§ WHAT IS NEEDED
Reproduce the material, requests included, starting at the line that contains "Click the Percentage column header" and ending at the line that contains "point(1389,29)", and shift each answer coordinate by adding 100 to every number. Omit the pictures.

* start INPUT DATA *

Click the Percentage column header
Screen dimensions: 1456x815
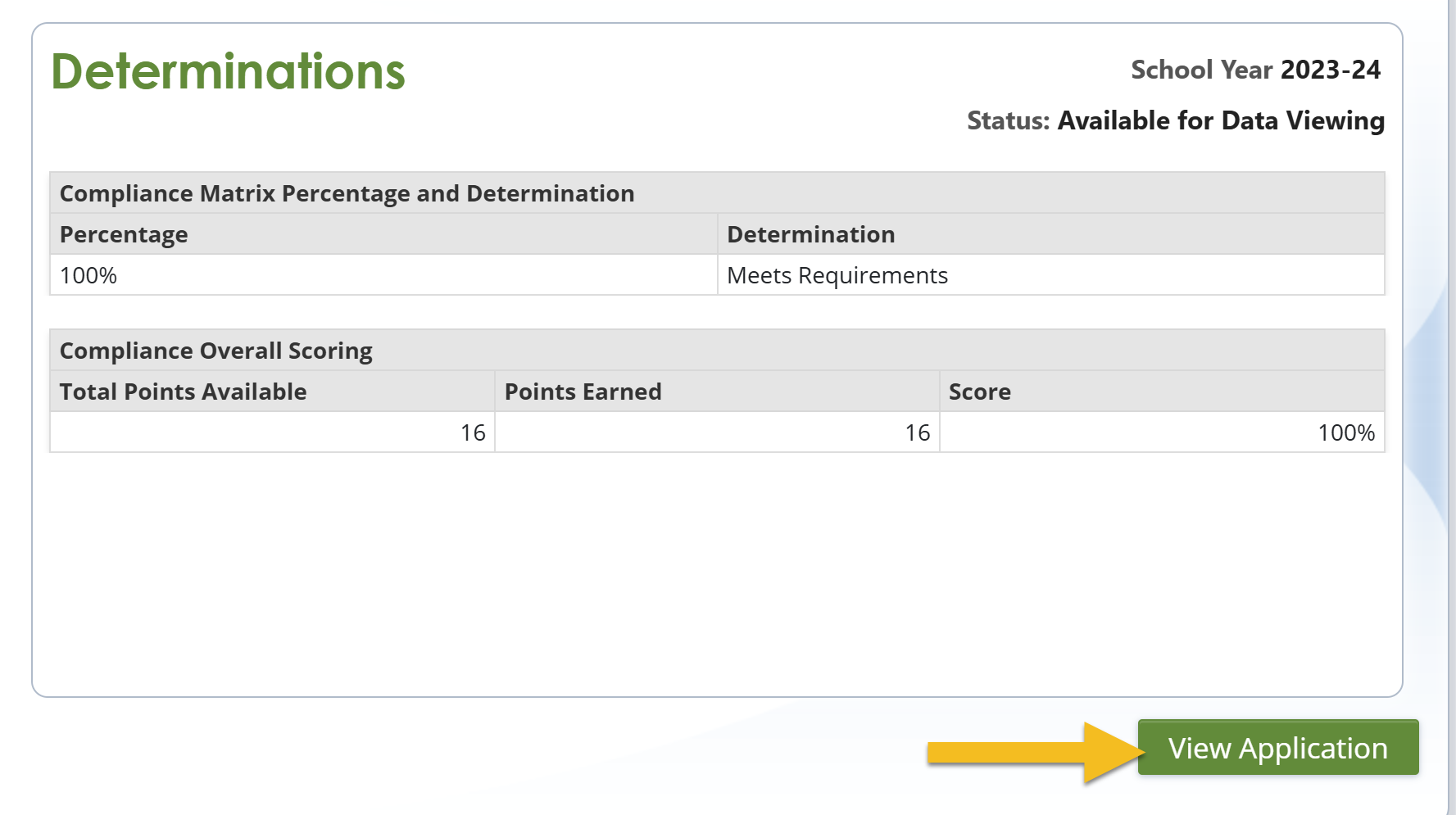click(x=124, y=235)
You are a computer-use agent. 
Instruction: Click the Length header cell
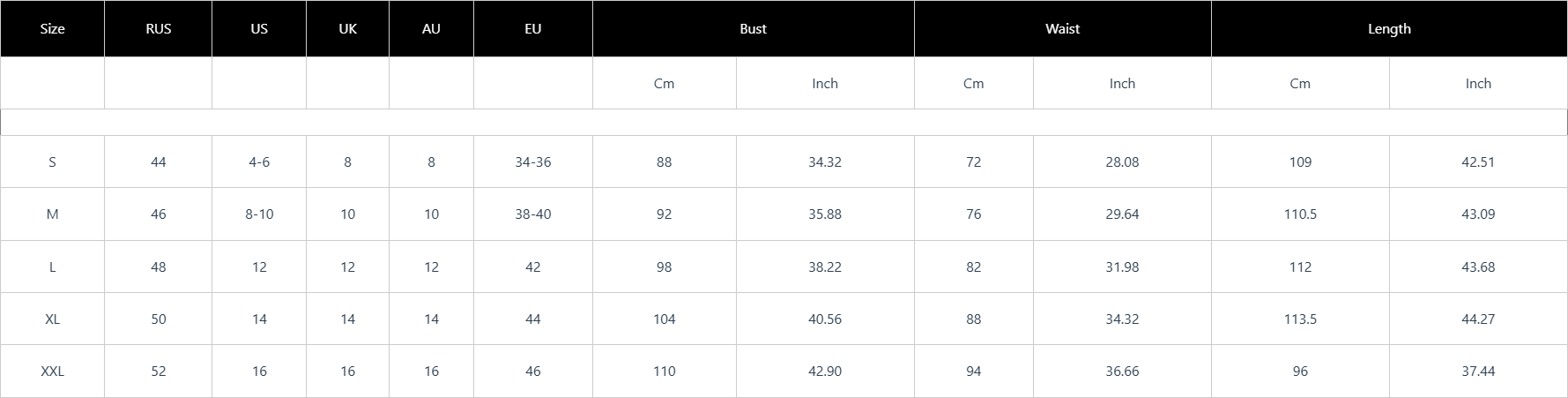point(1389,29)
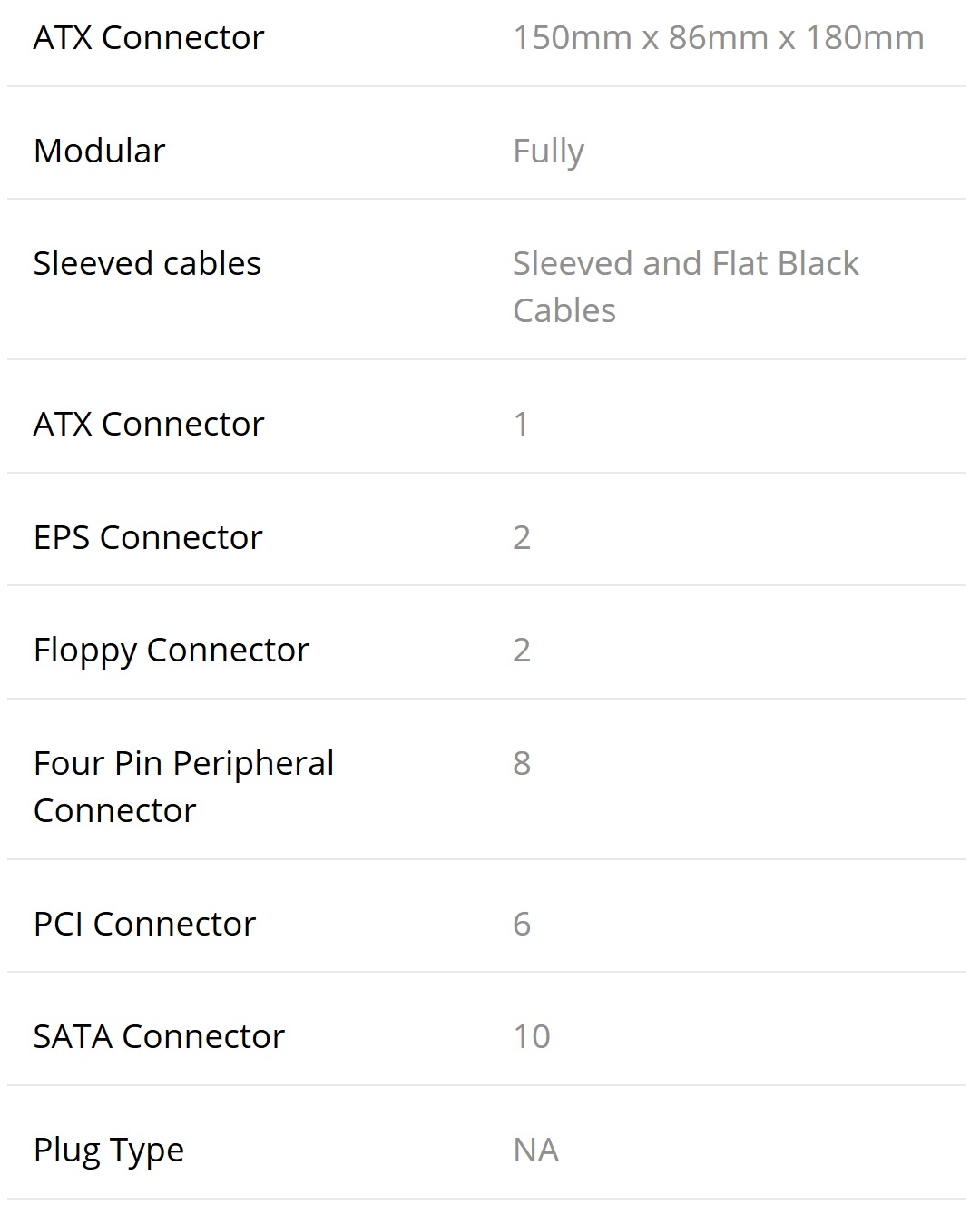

* end INPUT DATA *
* start INPUT DATA *

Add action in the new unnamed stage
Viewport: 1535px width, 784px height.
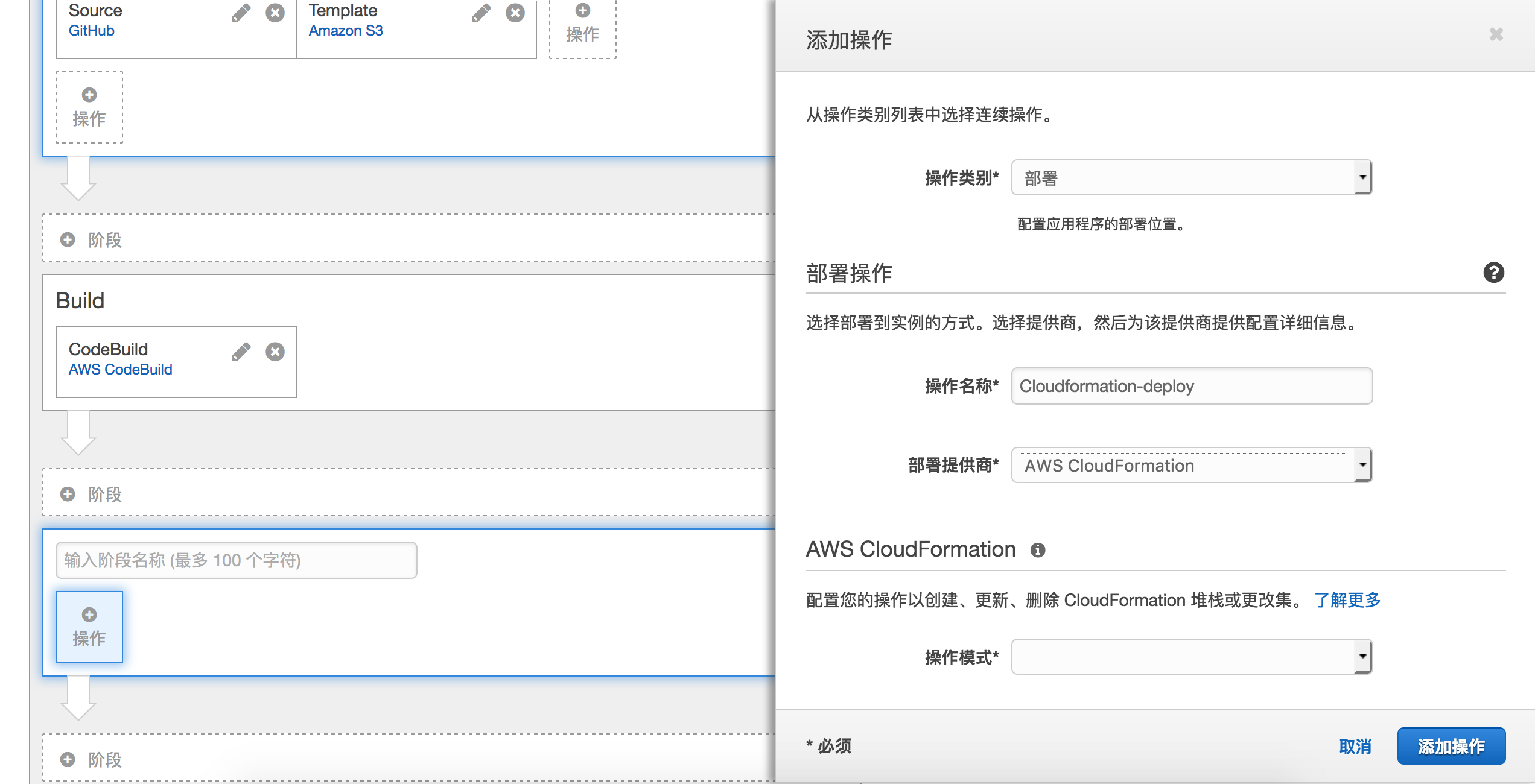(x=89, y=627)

* end INPUT DATA *

§ SOLUTION
Click the Percentage column header
Screen dimensions: 1456x815
click(x=224, y=335)
You are a computer-use agent. 
Instruction: Click the Length header cell
point(1489,129)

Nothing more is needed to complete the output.